By March 2028 (~45% odds): Plausible if the HBM4/4E generation delivers and competition doesn’t compress margins faster than the TAM grows.
The reason these odds don’t explode higher with time: Micron and its rivals are now spending so aggressively — SK Hynix bought $8B in ASML EUV machines, Samsung is spending $73B in 2026 alone, and Micron is at $25B+ stepping up to $35B+ — that investors are pulling forward the next-cycle debate. The supply normalization risk in 2027–2028 is real and partially offsets the longer recovery runway.
What Actually Matters Next
Signals that MU recovers:
Microsoft, Amazon, Alphabet, and Meta keep 2026 AI-capex plans intact through Q2 earnings
Micron keeps repeating that supply-demand conditions remain tight beyond 2026
Conventional DRAM spot weakness stays confined to spot markets and doesn’t leak into contract pricing
HBM4 for Vera Rubin is already in volume production; HBM4E qualification for Rubin Ultra on schedule would extend the runway
War de-escalation or ceasefire reduces oil/helium/macro risk simultaneously
SK Hynix US listing creates a sector re-rating rather than rotation out of MU
Signals that the bear case is right:
Any Big 4 hyperscaler cutting 2026 AI capex guidance
DDR5 contract pricing rolls over, compressing Micron’s blended margins
Samsung HBM4 takes significantly more than projected 30% market share
Helium crisis extends beyond 6 months and forces industry-wide production curtailments
A second major AI efficiency breakthrough beyond TurboQuant that actually reaches production deployment and demonstrably reduces hardware procurement
Bottom Line: Micron (MU) in March 2026
Even after a partial rebound to ~$338, MU is trading around 4–5x NTM P/E — compressed even by memory-stock standards.
The bull case: Micron is still guiding record Q3 revenue, says AI and traditional server demand remain constrained by inadequate supply, has begun HBM4 volume production explicitly for NVIDIA Vera Rubin (overcoming a SemiAnalysis exclusion call from six weeks earlier), and is expanding domestic production with enhanced tax incentives that reduce the after-tax cost of its capex ramp.

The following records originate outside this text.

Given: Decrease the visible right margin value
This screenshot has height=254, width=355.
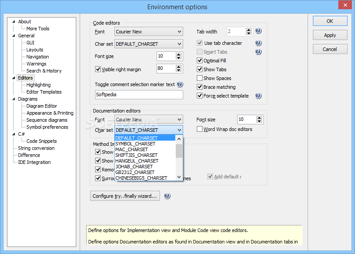Looking at the screenshot, I should tap(178, 70).
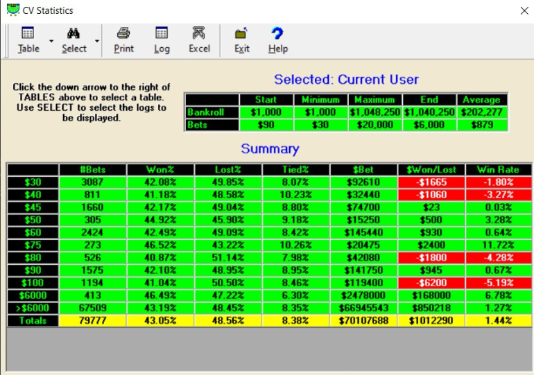Click the $Won/Lost column header
The height and width of the screenshot is (375, 534).
[x=431, y=170]
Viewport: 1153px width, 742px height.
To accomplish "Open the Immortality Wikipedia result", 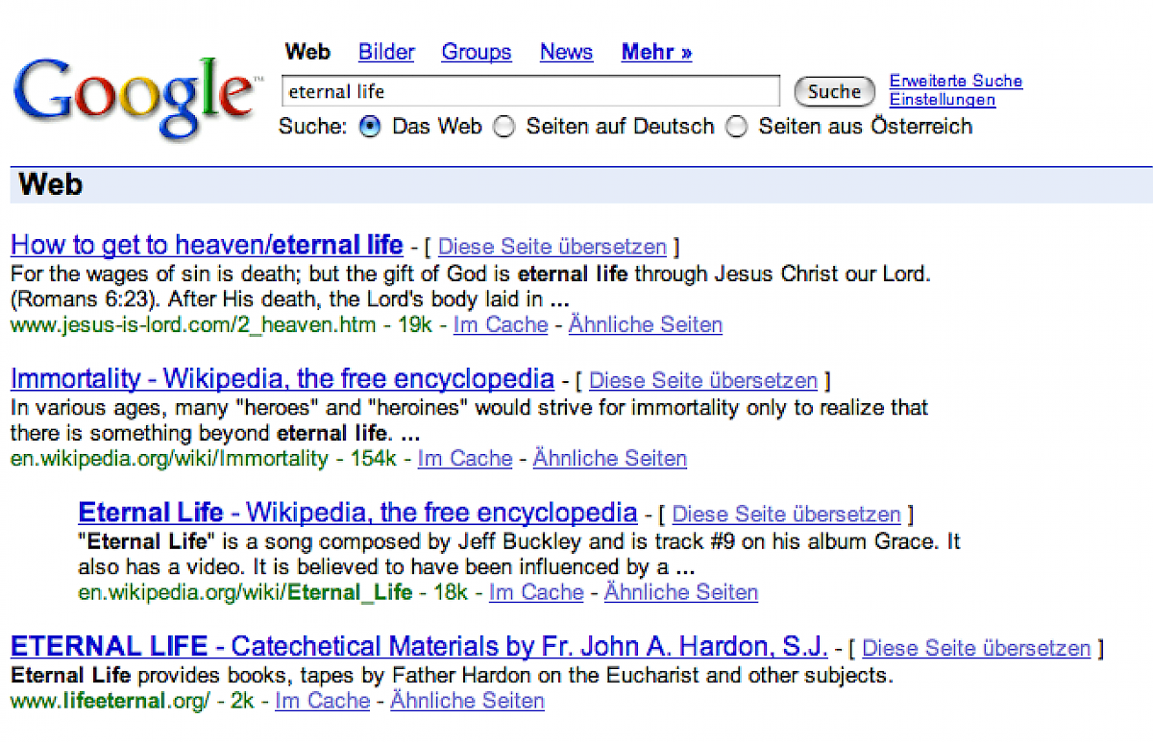I will point(282,379).
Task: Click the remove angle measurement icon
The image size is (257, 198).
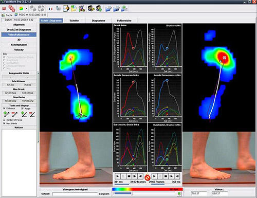Action: [32, 114]
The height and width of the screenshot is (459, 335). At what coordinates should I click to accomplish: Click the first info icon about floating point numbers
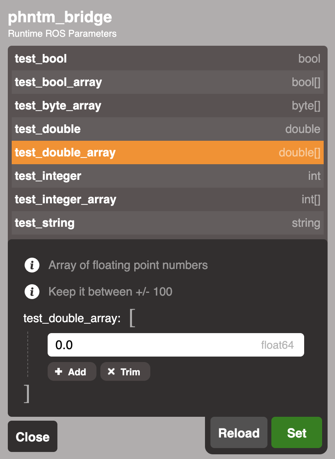coord(32,265)
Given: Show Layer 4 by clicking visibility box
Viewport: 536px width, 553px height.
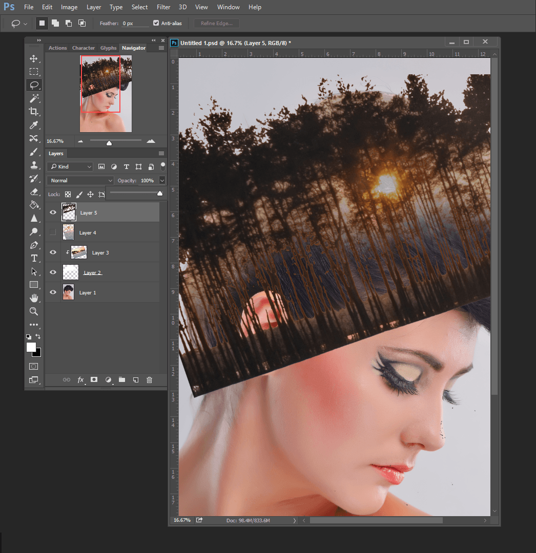Looking at the screenshot, I should pos(53,232).
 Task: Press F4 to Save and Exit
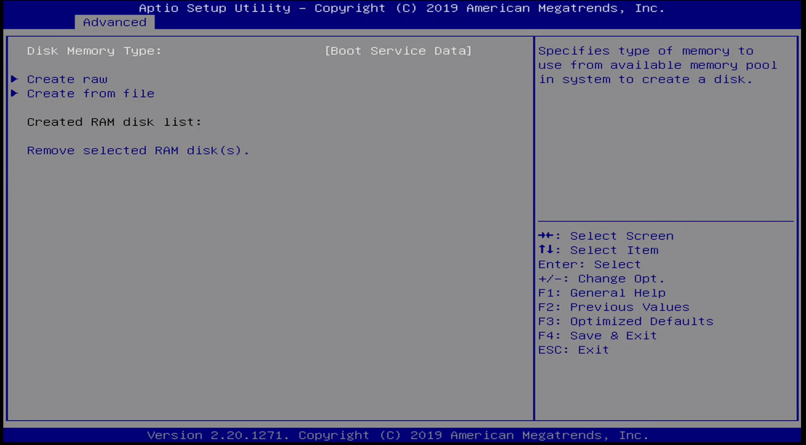click(x=597, y=335)
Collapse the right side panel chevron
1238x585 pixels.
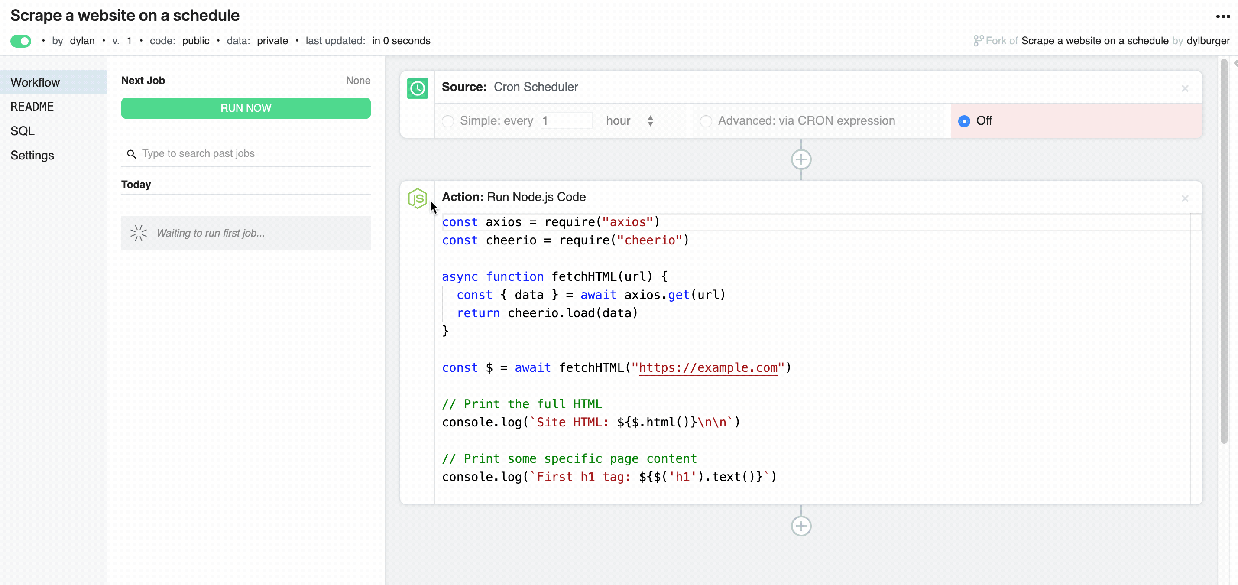click(1234, 62)
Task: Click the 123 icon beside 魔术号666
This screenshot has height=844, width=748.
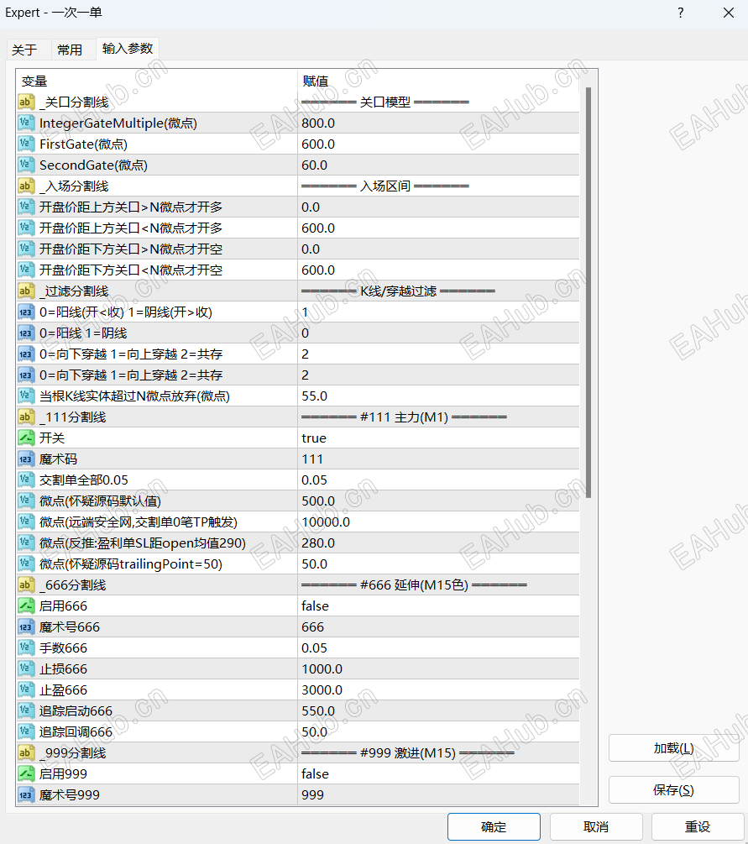Action: point(24,626)
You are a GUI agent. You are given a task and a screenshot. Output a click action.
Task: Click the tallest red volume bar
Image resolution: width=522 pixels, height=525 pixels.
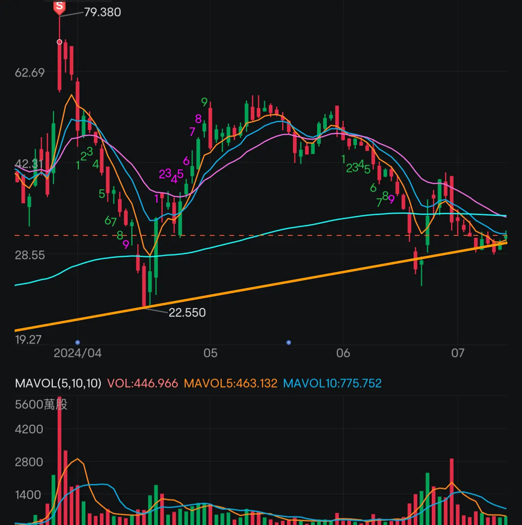59,460
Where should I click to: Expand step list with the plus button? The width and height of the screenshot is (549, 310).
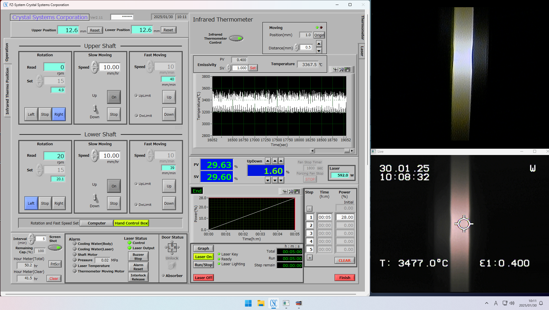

The bear case: Micron and its rivals are spending so aggressively on new capacity that investors are pulling forward the cycle debate — and conventional DRAM pricing is already softening.
The $33.5B in guided revenue seems legitimate for the next couple of quarters, but many question whether supernormal margins can be sustained.
Short-term traders are avoiding due to war, DRAM spot prices softening, and Twitter threads about compression algos and Stargate funding. I’d guess most likely a Jevons paradox effect in HBM emerges and HBM stocks including MU bounce back.
The thing that actually matters: whether HBM demand and hyperscaler capex hold — hasn't broken.
Every major customer is still spending, Micron's HBM order book is contracted through 2026, and 70% of high-end global memory production is being consumed by an AI buildout that every major company on earth is accelerating, not slowing down.